## PROBLEM DESCRIPTION
What is needed here is an exact copy of all the entries below.

## ENTRIES PROVIDED
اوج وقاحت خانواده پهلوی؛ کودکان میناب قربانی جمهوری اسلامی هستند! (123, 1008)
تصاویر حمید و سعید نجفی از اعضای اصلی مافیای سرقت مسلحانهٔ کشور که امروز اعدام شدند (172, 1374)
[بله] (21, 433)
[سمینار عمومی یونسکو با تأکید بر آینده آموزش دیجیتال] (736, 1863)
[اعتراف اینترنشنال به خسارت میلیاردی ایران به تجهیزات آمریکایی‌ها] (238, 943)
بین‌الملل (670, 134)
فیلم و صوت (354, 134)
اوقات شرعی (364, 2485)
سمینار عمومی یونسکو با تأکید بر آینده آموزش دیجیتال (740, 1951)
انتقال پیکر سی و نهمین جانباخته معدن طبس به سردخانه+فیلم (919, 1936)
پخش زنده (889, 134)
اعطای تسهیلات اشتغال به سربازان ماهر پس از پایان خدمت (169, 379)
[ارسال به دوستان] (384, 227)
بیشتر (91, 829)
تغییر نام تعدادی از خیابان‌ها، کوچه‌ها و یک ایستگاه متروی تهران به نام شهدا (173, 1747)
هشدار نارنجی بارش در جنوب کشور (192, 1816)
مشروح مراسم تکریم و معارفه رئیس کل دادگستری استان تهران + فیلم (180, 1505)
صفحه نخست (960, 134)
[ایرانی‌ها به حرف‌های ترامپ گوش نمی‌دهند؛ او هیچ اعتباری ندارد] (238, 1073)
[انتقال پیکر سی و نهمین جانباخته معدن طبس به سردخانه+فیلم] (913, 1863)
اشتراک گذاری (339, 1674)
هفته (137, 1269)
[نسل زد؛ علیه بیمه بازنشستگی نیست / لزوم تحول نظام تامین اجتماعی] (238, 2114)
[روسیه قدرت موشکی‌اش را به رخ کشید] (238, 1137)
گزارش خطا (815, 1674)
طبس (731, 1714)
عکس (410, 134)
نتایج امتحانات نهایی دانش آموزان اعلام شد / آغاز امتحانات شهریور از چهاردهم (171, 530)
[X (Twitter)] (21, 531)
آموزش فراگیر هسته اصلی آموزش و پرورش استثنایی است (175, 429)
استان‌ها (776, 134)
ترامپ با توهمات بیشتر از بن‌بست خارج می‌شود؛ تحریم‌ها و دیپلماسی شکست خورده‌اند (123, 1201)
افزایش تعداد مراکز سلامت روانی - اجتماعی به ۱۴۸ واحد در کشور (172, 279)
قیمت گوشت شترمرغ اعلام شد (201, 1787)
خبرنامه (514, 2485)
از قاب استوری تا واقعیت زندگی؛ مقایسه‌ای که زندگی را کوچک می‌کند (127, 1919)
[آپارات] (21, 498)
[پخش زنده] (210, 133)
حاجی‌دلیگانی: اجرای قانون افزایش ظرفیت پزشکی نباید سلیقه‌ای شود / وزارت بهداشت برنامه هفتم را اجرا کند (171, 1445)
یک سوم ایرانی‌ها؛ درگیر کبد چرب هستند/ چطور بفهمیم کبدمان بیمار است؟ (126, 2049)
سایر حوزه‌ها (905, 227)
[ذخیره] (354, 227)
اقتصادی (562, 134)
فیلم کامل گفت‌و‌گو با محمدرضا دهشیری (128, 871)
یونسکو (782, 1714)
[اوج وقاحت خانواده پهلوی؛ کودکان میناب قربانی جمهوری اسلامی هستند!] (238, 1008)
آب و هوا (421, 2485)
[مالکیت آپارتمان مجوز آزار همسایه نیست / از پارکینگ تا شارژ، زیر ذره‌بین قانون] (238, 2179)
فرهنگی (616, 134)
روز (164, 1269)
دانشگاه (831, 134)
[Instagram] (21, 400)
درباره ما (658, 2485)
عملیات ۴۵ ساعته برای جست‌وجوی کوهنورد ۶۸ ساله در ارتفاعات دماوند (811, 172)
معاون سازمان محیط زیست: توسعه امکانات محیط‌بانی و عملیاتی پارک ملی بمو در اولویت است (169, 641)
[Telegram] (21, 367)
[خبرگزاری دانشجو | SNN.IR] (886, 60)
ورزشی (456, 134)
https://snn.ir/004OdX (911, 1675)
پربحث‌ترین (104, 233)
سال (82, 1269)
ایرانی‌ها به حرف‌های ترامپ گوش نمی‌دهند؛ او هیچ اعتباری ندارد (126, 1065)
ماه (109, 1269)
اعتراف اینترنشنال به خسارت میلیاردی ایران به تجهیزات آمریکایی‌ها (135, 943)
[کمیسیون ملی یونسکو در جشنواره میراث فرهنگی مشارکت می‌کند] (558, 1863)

## SOLUTION FOR THIS TASK
اوج وقاحت خانواده پهلوی؛ کودکان میناب قربانی جمهوری اسلامی هستند! (123, 1008)
تصاویر حمید و سعید نجفی از اعضای اصلی مافیای سرقت مسلحانهٔ کشور که امروز اعدام شدند (172, 1374)
[بله] (21, 433)
[سمینار عمومی یونسکو با تأکید بر آینده آموزش دیجیتال] (736, 1863)
[اعتراف اینترنشنال به خسارت میلیاردی ایران به تجهیزات آمریکایی‌ها] (238, 943)
بین‌الملل (670, 134)
فیلم و صوت (354, 134)
اوقات شرعی (364, 2485)
سمینار عمومی یونسکو با تأکید بر آینده آموزش دیجیتال (740, 1951)
انتقال پیکر سی و نهمین جانباخته معدن طبس به سردخانه+فیلم (919, 1936)
پخش زنده (889, 134)
اعطای تسهیلات اشتغال به سربازان ماهر پس از پایان خدمت (169, 379)
[ارسال به دوستان] (384, 227)
بیشتر (91, 829)
تغییر نام تعدادی از خیابان‌ها، کوچه‌ها و یک ایستگاه متروی تهران به نام شهدا (173, 1747)
هشدار نارنجی بارش در جنوب کشور (192, 1816)
مشروح مراسم تکریم و معارفه رئیس کل دادگستری استان تهران + فیلم (180, 1505)
صفحه نخست (960, 134)
[ایرانی‌ها به حرف‌های ترامپ گوش نمی‌دهند؛ او هیچ اعتباری ندارد] (238, 1073)
[انتقال پیکر سی و نهمین جانباخته معدن طبس به سردخانه+فیلم] (913, 1863)
اشتراک گذاری (339, 1674)
هفته (137, 1269)
[نسل زد؛ علیه بیمه بازنشستگی نیست / لزوم تحول نظام تامین اجتماعی] (238, 2114)
[روسیه قدرت موشکی‌اش را به رخ کشید] (238, 1137)
گزارش خطا (815, 1674)
طبس (731, 1714)
عکس (410, 134)
نتایج امتحانات نهایی دانش آموزان اعلام شد / آغاز امتحانات شهریور از چهاردهم (171, 530)
[X (Twitter)] (21, 531)
آموزش فراگیر هسته اصلی آموزش و پرورش استثنایی است (175, 429)
استان‌ها (776, 134)
ترامپ با توهمات بیشتر از بن‌بست خارج می‌شود؛ تحریم‌ها و دیپلماسی شکست خورده‌اند (123, 1201)
افزایش تعداد مراکز سلامت روانی - اجتماعی به ۱۴۸ واحد در کشور (172, 279)
قیمت گوشت شترمرغ اعلام شد (201, 1787)
خبرنامه (514, 2485)
از قاب استوری تا واقعیت زندگی؛ مقایسه‌ای که زندگی را کوچک می‌کند (127, 1919)
[آپارات] (21, 498)
[پخش زنده] (210, 133)
حاجی‌دلیگانی: اجرای قانون افزایش ظرفیت پزشکی نباید سلیقه‌ای شود / وزارت بهداشت برنامه هفتم را اجرا کند (171, 1445)
یک سوم ایرانی‌ها؛ درگیر کبد چرب هستند/ چطور بفهمیم کبدمان بیمار است؟ (126, 2049)
سایر حوزه‌ها (905, 227)
[ذخیره] (354, 227)
اقتصادی (562, 134)
فیلم کامل گفت‌و‌گو با محمدرضا دهشیری (128, 871)
یونسکو (782, 1714)
[اوج وقاحت خانواده پهلوی؛ کودکان میناب قربانی جمهوری اسلامی هستند!] (238, 1008)
آب و هوا (421, 2485)
[مالکیت آپارتمان مجوز آزار همسایه نیست / از پارکینگ تا شارژ، زیر ذره‌بین قانون] (238, 2179)
فرهنگی (616, 134)
روز (164, 1269)
دانشگاه (831, 134)
[Instagram] (21, 400)
درباره ما (658, 2485)
عملیات ۴۵ ساعته برای جست‌وجوی کوهنورد ۶۸ ساله در ارتفاعات دماوند (811, 172)
معاون سازمان محیط زیست: توسعه امکانات محیط‌بانی و عملیاتی پارک ملی بمو در اولویت است (169, 641)
[Telegram] (21, 367)
[خبرگزاری دانشجو | SNN.IR] (886, 60)
ورزشی (456, 134)
https://snn.ir/004OdX (911, 1675)
پربحث‌ترین (104, 233)
سال (82, 1269)
ایرانی‌ها به حرف‌های ترامپ گوش نمی‌دهند؛ او هیچ اعتباری ندارد (126, 1065)
ماه (109, 1269)
اعتراف اینترنشنال به خسارت میلیاردی ایران به تجهیزات آمریکایی‌ها (135, 943)
[کمیسیون ملی یونسکو در جشنواره میراث فرهنگی مشارکت می‌کند] (558, 1863)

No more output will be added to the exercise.